Kv1.5 channel mediates monosodium urate-induced activation of NLRP3 inflammasome in macrophages and arrhythmogenic effects of urate on cardiomyocytes

• Published in: Molecular biology reports Vol. 49; no. 7; pp. 5939 - 5952
• Main Authors: Li, Peili, Kurata, Yasutaka, Taufiq, Fikri, Kuwabara, Masanari, Ninomiya, Haruaki, Higaki, Katsumi, Tsuneto, Motokazu, Shirayoshi, Yasuaki, Lanaspa, Miguel A., Hisatome, Ichiro
• Format: Journal Article
• Language: English
• Published: Dordrecht Springer Netherlands 01.07.2022; Springer Nature B.V
• Subjects: Action potential; Animal Anatomy; Animal Biochemistry; Animals; Atrial Remodeling; Biomedical and Life Sciences; Cardiac arrhythmia; Cardiomyocytes; Caspase 1 - metabolism; Caspase-1; Cell activation; Fibrillation; Gout; Gout - drug therapy; Gout - metabolism; Gout - pathology; Heat shock; Histology; Hsp70 protein; Humans; IL-1β; Inflammasomes; Inflammasomes - metabolism; Interleukin-1beta - genetics; Kv1.5 Potassium Channel - metabolism; Life Sciences; Lipopolysaccharides; Lipopolysaccharides - pharmacology; Macrophages; Macrophages - metabolism; Mice; Molecular biology; Morphology; Myocytes; Myocytes, Cardiac - metabolism; NLR Family, Pyrin Domain-Containing 3 Protein - genetics; NLR Family, Pyrin Domain-Containing 3 Protein - metabolism; Original; Original Article; Phosphine; Plasma; Potassium channels (voltage-gated); Proteins; Rheumatism; siRNA; Uric acid; Uric Acid - metabolism; Uric Acid - pharmacology; Atrial myocytes; Monosodium urate; Kv1.5; NLRP3 inflammasome
• ISSN: 0301-4851; 1573-4978
• DOI: 10.1007/s11033-022-07378-1

Background Gout is usually found in patients with atrial fibrillation (AF).

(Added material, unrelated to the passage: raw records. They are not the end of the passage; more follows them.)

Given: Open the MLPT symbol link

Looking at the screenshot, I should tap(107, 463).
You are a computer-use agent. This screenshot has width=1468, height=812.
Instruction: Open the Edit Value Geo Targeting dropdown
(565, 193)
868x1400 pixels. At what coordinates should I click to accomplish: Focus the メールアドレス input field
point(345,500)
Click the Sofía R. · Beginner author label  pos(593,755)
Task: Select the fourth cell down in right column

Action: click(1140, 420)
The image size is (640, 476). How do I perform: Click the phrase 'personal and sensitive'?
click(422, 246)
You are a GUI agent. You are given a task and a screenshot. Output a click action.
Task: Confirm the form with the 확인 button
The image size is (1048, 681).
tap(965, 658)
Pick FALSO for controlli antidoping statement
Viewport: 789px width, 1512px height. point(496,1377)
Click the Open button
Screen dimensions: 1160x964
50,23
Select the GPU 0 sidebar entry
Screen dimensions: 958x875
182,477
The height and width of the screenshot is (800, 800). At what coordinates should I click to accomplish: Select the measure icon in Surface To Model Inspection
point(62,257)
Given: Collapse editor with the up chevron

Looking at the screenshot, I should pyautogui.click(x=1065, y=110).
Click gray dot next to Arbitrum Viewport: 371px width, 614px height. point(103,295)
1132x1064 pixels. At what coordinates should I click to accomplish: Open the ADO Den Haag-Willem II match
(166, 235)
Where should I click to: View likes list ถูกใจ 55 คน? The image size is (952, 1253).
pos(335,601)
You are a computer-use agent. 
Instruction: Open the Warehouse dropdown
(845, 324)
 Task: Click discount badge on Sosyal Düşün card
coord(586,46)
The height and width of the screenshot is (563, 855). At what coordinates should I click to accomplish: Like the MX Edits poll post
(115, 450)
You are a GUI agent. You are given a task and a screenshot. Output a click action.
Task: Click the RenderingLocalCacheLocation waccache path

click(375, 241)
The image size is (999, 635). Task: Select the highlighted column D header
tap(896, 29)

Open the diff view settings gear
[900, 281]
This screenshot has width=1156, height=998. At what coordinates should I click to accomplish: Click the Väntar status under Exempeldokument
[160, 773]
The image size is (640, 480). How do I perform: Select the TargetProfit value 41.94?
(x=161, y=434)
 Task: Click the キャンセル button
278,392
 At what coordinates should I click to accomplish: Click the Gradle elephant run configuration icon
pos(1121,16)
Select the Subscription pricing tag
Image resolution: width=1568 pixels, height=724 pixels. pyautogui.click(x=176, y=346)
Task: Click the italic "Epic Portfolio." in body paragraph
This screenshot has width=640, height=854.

K+ efflux is a common trigger of NLRP3 inflammasome activation which is involved in the pathogenesis of AF. We investigated the role of the K+ channel Kv1.5 in monosodium urate crystal (MSU)-induced activation of the NLRP3 inflammasome and electrical remodeling in mouse and human macrophages J774.1 and THP-1, and mouse atrial myocytes HL-1. Methods and Results Macrophages, primed with lipopolysaccharide (LPS), were stimulated by MSU. HL-1 cells were incubated with the conditioned medium (CM) from MSU-stimulated macrophages. Western blot, ELISA and patch clamp were used. MSU induced caspase-1 expression in LPS-primed J774.1 cells and IL-1β secretion, suggesting NLRP3 inflammasome activation. A selective Kv1.5 inhibitor, diphenyl phosphine oxide-1 (DPO-1), and siRNAs against Kv1.5 suppressed the levels of caspase-1 and IL-1β. MSU reduced intracellular K + concentration which was prevented by DPO-1 and siRNAs against Kv1.5. MSU increased expression of Hsp70, and Kv1.5 on the plasma membrane. siRNAs against Hsp70 were suppressed but heat shock increased the expression of Hsp70, caspase-1, IL-1β, and Kv1.5 in MSU-stimulated J774.1 cells. The CM from MSU-stimulated macrophages enhanced the expression of caspase-1, IL-1β and Kv1.5 with increased Kv1.5-mediated currents that shortened action potential duration in HL-1 cells. These responses were abolished by DPO-1 and a siRNA against Kv1.5. Conclusions Kv1.5 regulates MSU-induced activation of NLRP3 inflammasome in macrophages. MSUrelated activation of NLRP3 inflammasome and electrical remodeling in HL-1 cells are via macrophages. Kv1.5 may have therapeutic value for diseases related to gout-induced activation of the NLRP3 inflammsome, including AF.